We had a hell of a ride ahead of us the next day, so we woke up early to make the drive quickly and coherently. All of us had discussed our "story" for the border crossing in order to avoid customs/taxes for performing in Canada, and we had both mailed CDs across to avoid that becoming an issue. Again, this was one area where Mallory had some previous experience, so I deferred to them for the inspiration, though since the car was registered to me I did most of the talking. Aside from border guards taking issue with and confiscating pepper spray that was labeled "defensive spray" and not "bear spray," (though the ingredients would've been the same,) we crossed without incident or much delay. We drove about 1 1/2 hrs to Fredricton to pick up our CDs, and then two hours north of there to Moncton to play an outdoor show in a skate park for some really enthusiastic folks. We were more than a bit exhausted and were considering skipping the Moncton show (our hosts in Fredricton told us that Moncton was the heart of Nazi sentiment in New Brunswick, which made me glad i'd brought steel-toed boots, but thankfully we didn't encounter any of that.) On account of not realizing the time-zone shift, we were a bit late and missed the first act, but we got to see Josue play, the guy responsible for putting the show together. We ended up getting to see him play that night and the following two, in Fredricton and in Halifax, and got to hang out with him and his roommate Gumby after the show, which was the last night of Champagne the Pain Away in practice, if not in theory. It was a fairly low-key evening, and we got the chance to recoup a bit.

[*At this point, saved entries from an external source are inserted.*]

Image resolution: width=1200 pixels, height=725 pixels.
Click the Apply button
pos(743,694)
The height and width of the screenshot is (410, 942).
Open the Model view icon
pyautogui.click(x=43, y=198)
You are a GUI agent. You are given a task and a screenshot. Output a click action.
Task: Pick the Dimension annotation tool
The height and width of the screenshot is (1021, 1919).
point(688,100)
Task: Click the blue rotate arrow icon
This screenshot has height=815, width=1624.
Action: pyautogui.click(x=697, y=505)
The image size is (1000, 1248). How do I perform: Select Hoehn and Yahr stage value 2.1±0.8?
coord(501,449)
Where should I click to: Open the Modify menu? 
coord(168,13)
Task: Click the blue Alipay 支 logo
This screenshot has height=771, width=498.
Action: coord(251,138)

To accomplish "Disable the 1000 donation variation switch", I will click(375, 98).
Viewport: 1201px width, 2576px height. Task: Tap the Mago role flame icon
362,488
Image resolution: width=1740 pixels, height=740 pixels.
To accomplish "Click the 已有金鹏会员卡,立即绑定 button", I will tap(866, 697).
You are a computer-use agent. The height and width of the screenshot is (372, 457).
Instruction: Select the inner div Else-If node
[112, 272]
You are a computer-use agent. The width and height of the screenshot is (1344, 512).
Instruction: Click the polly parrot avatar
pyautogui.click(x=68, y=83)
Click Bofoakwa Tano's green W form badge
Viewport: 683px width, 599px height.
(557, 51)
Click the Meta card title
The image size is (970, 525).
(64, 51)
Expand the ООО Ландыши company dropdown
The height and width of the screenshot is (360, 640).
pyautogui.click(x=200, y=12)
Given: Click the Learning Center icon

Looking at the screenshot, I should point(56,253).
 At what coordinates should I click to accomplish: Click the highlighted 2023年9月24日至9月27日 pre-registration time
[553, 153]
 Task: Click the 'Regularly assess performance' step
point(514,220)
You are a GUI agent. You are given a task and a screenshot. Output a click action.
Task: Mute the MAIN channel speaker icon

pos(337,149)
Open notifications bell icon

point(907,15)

The drive between Moncton and Fredricton was comparatively short, so we took most of the day to lounge around. I was itching to cook, so I used the kitchen at the Galley, the house where the show was that evening, while Haley and the boys took a walk around Fredricton with Carolyn, one of the residents of the Galley. The show was small but enthusiastic - we played with Story, Cud and Mogli, who all of us knew from their tours in the states just a few months ago, and it was like a beautiful reunion show. The crowd was small but almost everyone knew the words to every song, so there was a raucous choir behind almost everything. The folks at the Galley were quite welcoming and they're one of the cleanest, most organized punk houses I've ever seen which some might take as a backhanded compliment but I mean genuinely.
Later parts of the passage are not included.